Directive
Reproduce the items verbatim, from the first line through the line that contains "point(364,272)", inclusive, and leave the pictures out.

Given data
————————

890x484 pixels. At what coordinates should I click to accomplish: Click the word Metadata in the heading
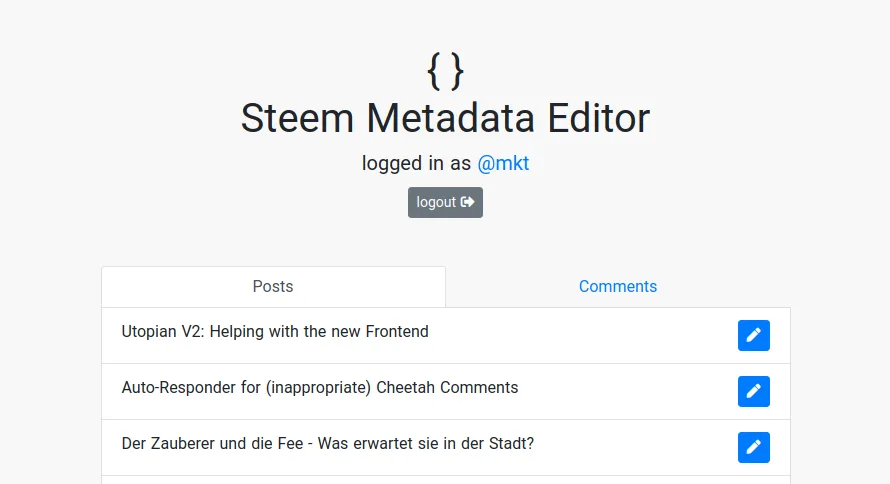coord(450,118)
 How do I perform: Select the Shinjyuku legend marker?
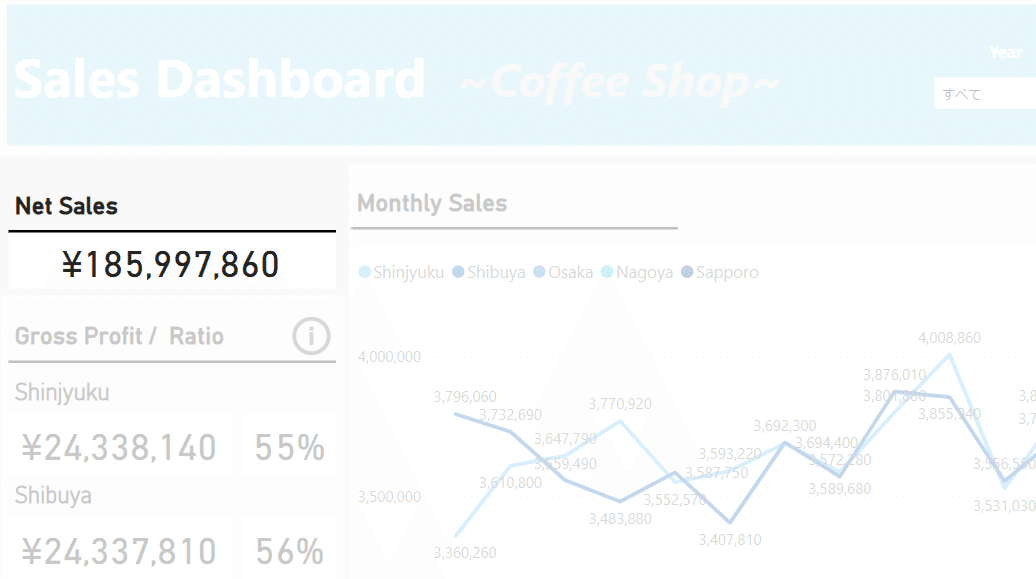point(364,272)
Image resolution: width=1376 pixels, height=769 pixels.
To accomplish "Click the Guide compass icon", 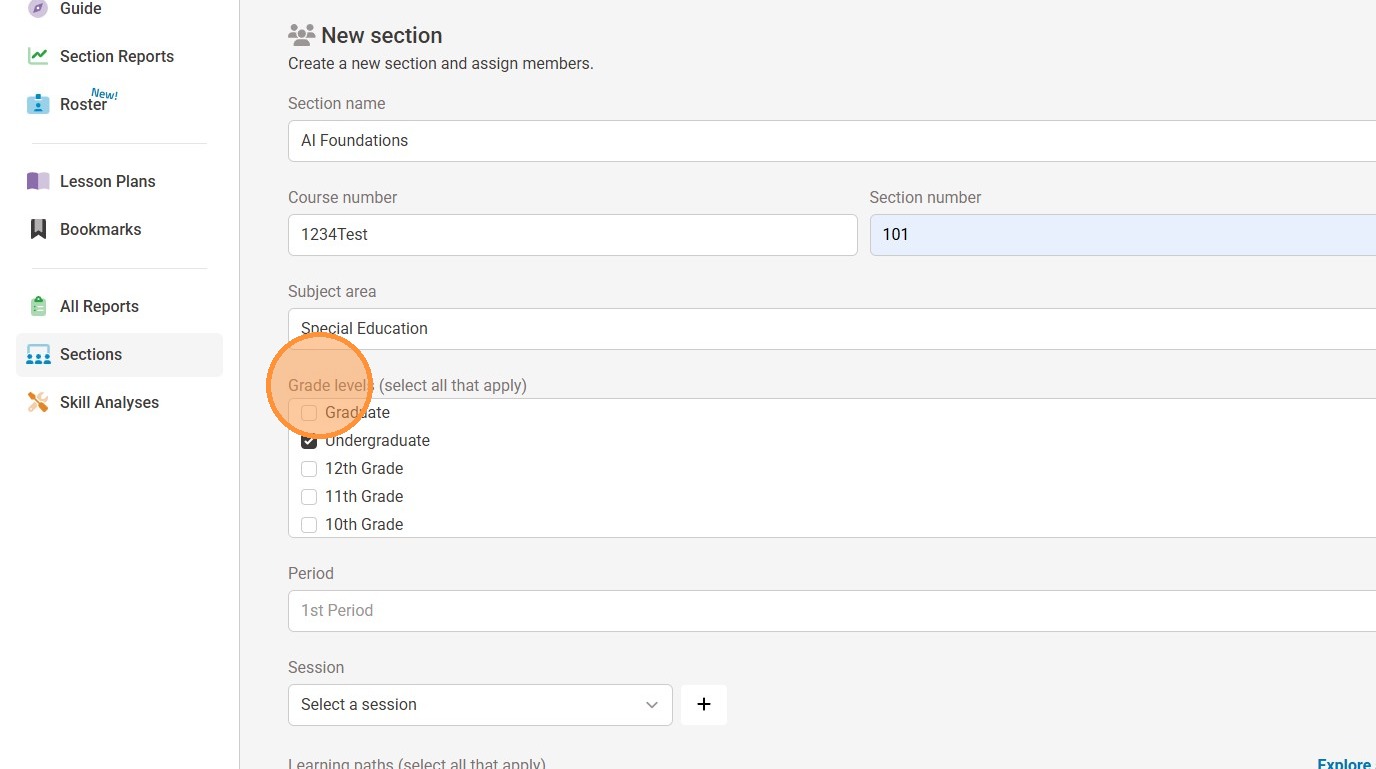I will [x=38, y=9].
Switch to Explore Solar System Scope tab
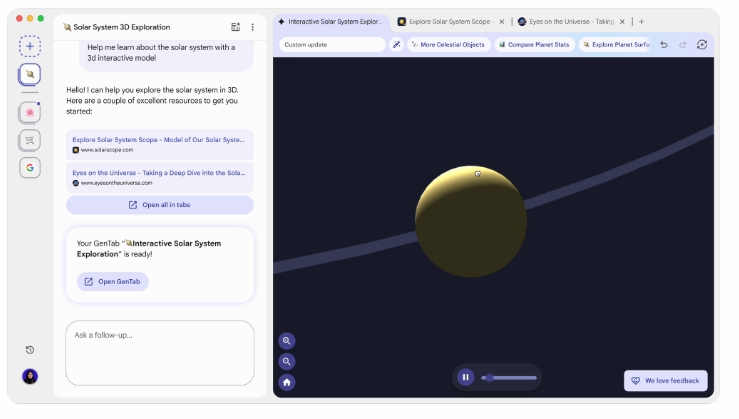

————————

Response to the task
890x484 pixels. At what coordinates should I click to accomplish: Click the word Metadata in the heading
coord(450,118)
 How do I perform: Select the Shinjyuku legend marker?
point(364,272)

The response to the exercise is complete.